• [TEXT BLOCK]:
The collection consists predominantly of correspondence from Lindley Williams Hubbell and compiled by friends. There are also early passports of Hubbell's, his official expatriation documents, business cards, drafts of creative works, and several published books and pamphlets written by Lindley Williams Hubbell.
Using the Collection
Rare Book and Manuscript Library
Restrictions on Access
This collection is located off-site. You will need to request this material at least three business days in advance to use the collection in the Rare Book and Manuscript Library reading room.
This collection has no restrictions.
Terms Governing Use and Reproduction
Single photocopies may be made for research purposes. The RBML maintains ownership of the physical material only. Copyright remains with the creator and his/her heirs. The responsibility to secure copyright permission rests with the patron.
Identification of specific item; Date (if known); Lindley Williams Hubbell Papers; Box and Folder; Rare Book and Manuscript Library, Columbia University Library.
About the Finding Aid / Processing Information
Columbia University Libraries, Rare Book and Manuscript Library
Cataloged Christina Hilton Fenn 07/--/89.

• [SOURCE DATA]:
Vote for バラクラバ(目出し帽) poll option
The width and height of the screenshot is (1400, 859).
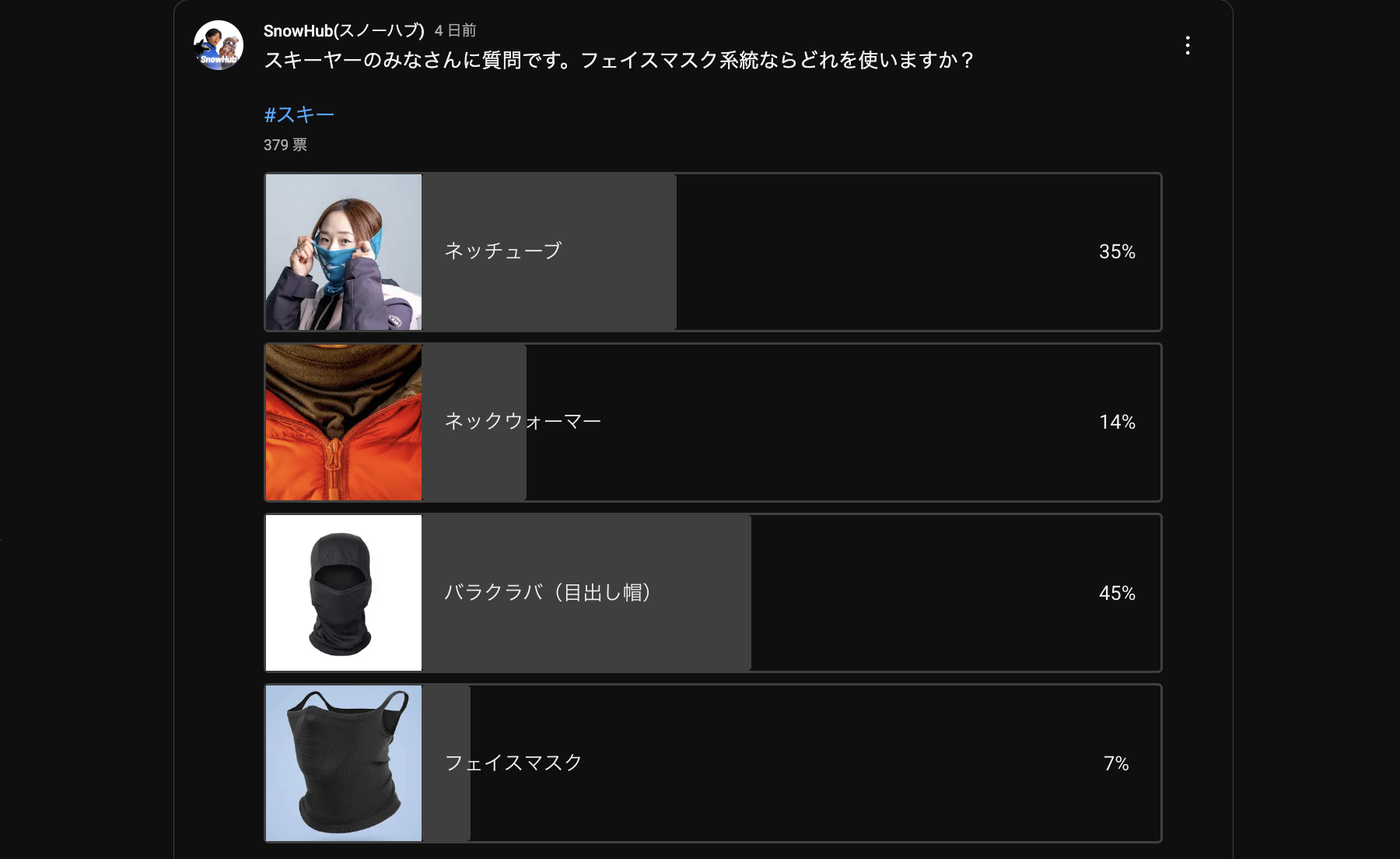713,593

• [PROMPT 1]: According to the Hubbell papers description, what kinds of items does the collection contain? List every one.
• [PROMPT 2]: Write what comes next in the Hubbell papers description, starting after its final line.
The material after the Hubbell papers description is separate from it.

• [TASK OUTPUT 1]:
- Correspondence
- Early passports
- Official expatriation documents
- Business cards
- Drafts of creative works
- Published books and pamphlets

• [TASK OUTPUT 2]:
Cataloged Lea Osborne July 2010.
Processed Vanessa Cano June 2010.
2010-06-28 xml instance created by Lea Osborne
2019-05-20 EAD was imported spring 2019 as part of the ArchivesSpace Phase II migration.
History / Biographical Note
Lindley Williams Hubbell, poet, translator, and expatriate, was born to a well-to-do family in Hartford, Connecticut on the 3rd of June, 1901.
Hubbell's formal education was brief. He dropped out of Hartford High School after two years and was subsequently educated by private tutors in Greek, Latin and Provencal. Having an affinity for languages, Hubbell later learned German, French, and Italian from a polyglot aunt.
Hubbell spent the bulk of his American career, from 1925-1946, as a reference librarian at the New York Public Library. He would rely on his skills in library sciences later in his life, during his initial time living in Japan.
Hubbell received a Yale Younger Poets award in 1927, and his books of poetry were published by major publishers in the US. He was an early admirer of Gertrude Stein; he corresponded with her and wrote an article defending her first early novels. He was a regular companion of Stein's during her 1934 trip to New York City.
Though Hubbell never went to university, from 1946-1953 he was the Head of the Literature Department at Randall School in Hartford, Connecticut, where he taught the history of drama, Shakespeare, Ibsen and Modern Poetry.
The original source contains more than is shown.